Skip to content

Testing

You can test code built on llm without calling a real provider. Two techniques cover most needs: build result values by hand to test the code that reads responses, and point a model at a local mock server to test the full request path.

Test response handling with plain values

AssistantMessage, Context, and the content blocks are ordinary structs. Code that consumes a response — rendering, extracting tool calls, branching on stop reason — takes an AssistantMessage, so factor that code into a function and call it with a value you construct in the test. No network, no keys.

// Code under test: turn a response into display text.
func renderReply(msg llm.AssistantMessage) string {
    if msg.StopReason == llm.StopReasonError {
        return "error: " + msg.ErrorMessage
    }
    return msg.Text()
}

func TestRenderReply(t *testing.T) {
    msg := llm.AssistantMessage{
        StopReason: llm.StopReasonStop,
        Content:    []llm.AssistantContent{&llm.TextContent{Text: "hello"}},
    }
    if got := renderReply(msg); got != "hello" {
        t.Fatalf("got %q", got)
    }
}

Build any shape you need: add a ToolCall to Content to test tool handling, set StopReason to StopReasonLength to test truncation, or populate Usage to test cost accounting. The same holds for input — assemble a Context with UserText, AssistantText, and ToolResult to exercise history logic.

Test the request path against a mock server

To test the code that actually calls Stream or Complete, stand up an httptest server that speaks the provider's wire format, then point a Model at it with BaseURL. Register the matching provider package as usual, and pass any non-empty APIKey so key resolution is satisfied.

An OpenAI-compatible endpoint streams Server-Sent Events — one data: line per chunk, terminated by data: [DONE]:

import (
    "net/http"
    "net/http/httptest"

    "github.com/ktsoator/or/llm"
    _ "github.com/ktsoator/or/llm/openai"
)

func TestComplete(t *testing.T) {
    server := httptest.NewServer(http.HandlerFunc(
        func(w http.ResponseWriter, _ *http.Request) {
            w.Header().Set("Content-Type", "text/event-stream")

━━━━━━━━━━━━━━━━━━━━━━━━━━━━━━

__WHAT YOU NEED TO DO__.
1. Reproduce the passage of the llm testing guide verbatim, starting at "Skip to content" and ending at "into display text.".
2. Extend the llm testing guide from the point where it stops.

━━━━━━━━━━━━━━━━━━━━━━━━━━━━━━

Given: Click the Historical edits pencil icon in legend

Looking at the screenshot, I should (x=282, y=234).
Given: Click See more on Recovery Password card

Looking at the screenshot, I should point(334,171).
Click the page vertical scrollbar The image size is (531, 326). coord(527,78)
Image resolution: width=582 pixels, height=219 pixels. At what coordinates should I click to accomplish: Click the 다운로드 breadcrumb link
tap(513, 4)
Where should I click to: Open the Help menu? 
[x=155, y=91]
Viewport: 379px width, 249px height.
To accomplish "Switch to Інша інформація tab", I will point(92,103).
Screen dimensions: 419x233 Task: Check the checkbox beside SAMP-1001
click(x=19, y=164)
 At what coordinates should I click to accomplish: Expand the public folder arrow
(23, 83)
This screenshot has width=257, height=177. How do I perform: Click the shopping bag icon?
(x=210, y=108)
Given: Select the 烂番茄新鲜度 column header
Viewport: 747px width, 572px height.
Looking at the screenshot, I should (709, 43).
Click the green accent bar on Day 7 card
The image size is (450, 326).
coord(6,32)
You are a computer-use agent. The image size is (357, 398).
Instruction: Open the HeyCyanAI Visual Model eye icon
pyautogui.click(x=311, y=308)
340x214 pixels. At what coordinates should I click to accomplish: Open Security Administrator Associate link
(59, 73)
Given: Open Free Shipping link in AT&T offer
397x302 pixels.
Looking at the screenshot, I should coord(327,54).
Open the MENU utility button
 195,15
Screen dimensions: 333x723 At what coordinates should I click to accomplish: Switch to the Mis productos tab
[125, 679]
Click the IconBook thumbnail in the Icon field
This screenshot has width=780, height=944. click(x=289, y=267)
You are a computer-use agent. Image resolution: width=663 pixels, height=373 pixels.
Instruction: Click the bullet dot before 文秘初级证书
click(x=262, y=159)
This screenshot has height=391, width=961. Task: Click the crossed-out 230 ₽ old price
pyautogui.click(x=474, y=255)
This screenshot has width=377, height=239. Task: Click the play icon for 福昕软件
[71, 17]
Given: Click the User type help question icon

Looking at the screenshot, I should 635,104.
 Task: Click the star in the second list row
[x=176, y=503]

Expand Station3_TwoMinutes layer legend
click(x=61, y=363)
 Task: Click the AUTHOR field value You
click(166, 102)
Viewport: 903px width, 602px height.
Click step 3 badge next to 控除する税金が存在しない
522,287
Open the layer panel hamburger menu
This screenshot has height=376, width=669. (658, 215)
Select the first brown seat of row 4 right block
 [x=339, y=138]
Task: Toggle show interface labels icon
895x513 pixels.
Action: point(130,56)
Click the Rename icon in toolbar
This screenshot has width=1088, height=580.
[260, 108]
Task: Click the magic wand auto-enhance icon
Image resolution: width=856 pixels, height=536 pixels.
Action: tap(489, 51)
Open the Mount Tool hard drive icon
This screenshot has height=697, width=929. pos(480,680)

━━━━━━━━━━━━━━━━━━━━━━━━━━━━━━

__REPLIES__.
1.
Skip to content

Testing

You can test code built on llm without calling a real provider. Two techniques cover most needs: build result values by hand to test the code that reads responses, and point a model at a local mock server to test the full request path.

Test response handling with plain values

AssistantMessage, Context, and the content blocks are ordinary structs. Code that consumes a response — rendering, extracting tool calls, branching on stop reason — takes an AssistantMessage, so factor that code into a function and call it with a value you construct in the test. No network, no keys.

// Code under test: turn a response into display text.

2.
            io.WriteString(w, `data: {"choices":[{"index":0,"delta":{"content":"hi"},"finish_reason":null}]}`+"\n\n")
            io.WriteString(w, `data: {"choices":[{"index":0,"delta":{},"finish_reason":"stop"}]}`+"\n\n")
            io.WriteString(w, "data: [DONE]\n\n")
        }))
    defer server.Close()

    model := llm.Model{
        ID:       "test-model",
        Provider: "test",
        Protocol: llm.ProtocolOpenAICompletions,
        BaseURL:  server.URL + "/v1",
    }

    msg, err := llm.Complete(context.Background(), model,
        llm.Prompt("hello"), llm.StreamOptions{APIKey: "test"})
    if err != nil {
        t.Fatal(err)
    }
    if msg.Text() != "hi" {
        t.Fatalf("got %q", msg.Text())
    }
}

The same server works for Stream: range over the events and assert on the EventTextDelta sequence and the terminal EventDone.

Test a tool loop

Vary the mock server's response by request so it returns a tool call first and a final answer second. Counting requests is enough to drive one full loop:

var calls int
server := httptest.NewServer(http.HandlerFunc(
    func(w http.ResponseWriter, _ *http.Request) {
        w.Header().Set("Content-Type", "text/event-stream")
        calls++
        if calls == 1 {
            // Turn 1: ask for a tool call.
            io.WriteString(w, `data: {"choices":[{"index":0,"delta":{"tool_calls":[{"index":0,"id":"call_1","type":"function","function":{"name":"get_weather","arguments":"{\"city\":\"Paris\",\"days\":3}"}}]},"finish_reason":null}]}`+"\n\n")
            io.WriteString(w, `data: {"choices":[{"index":0,"delta":{},"finish_reason":"tool_calls"}]}`+"\n\n")
        } else {
            // Turn 2: answer with the tool result in context.
            io.WriteString(w, `data: {"choices":[{"index":0,"delta":{"content":"Pack light."},"finish_reason":null}]}`+"\n\n")
            io.WriteString(w, `data: {"choices":[{"index":0,"delta":{},"finish_reason":"stop"}]}`+"\n\n")
        }
        io.WriteString(w, "data: [DONE]\n\n")
    }))
defer server.Close()

Run your loop against this server and assert that it decoded the call, appended a ToolResult, and reached the final text on the second turn. This exercises the loop logic — the tool-loop checklist items — end to end without a provider.

For an Anthropic-compatible target, set Protocol: llm.ProtocolAnthropicMessages and emit that protocol's event shapes instead.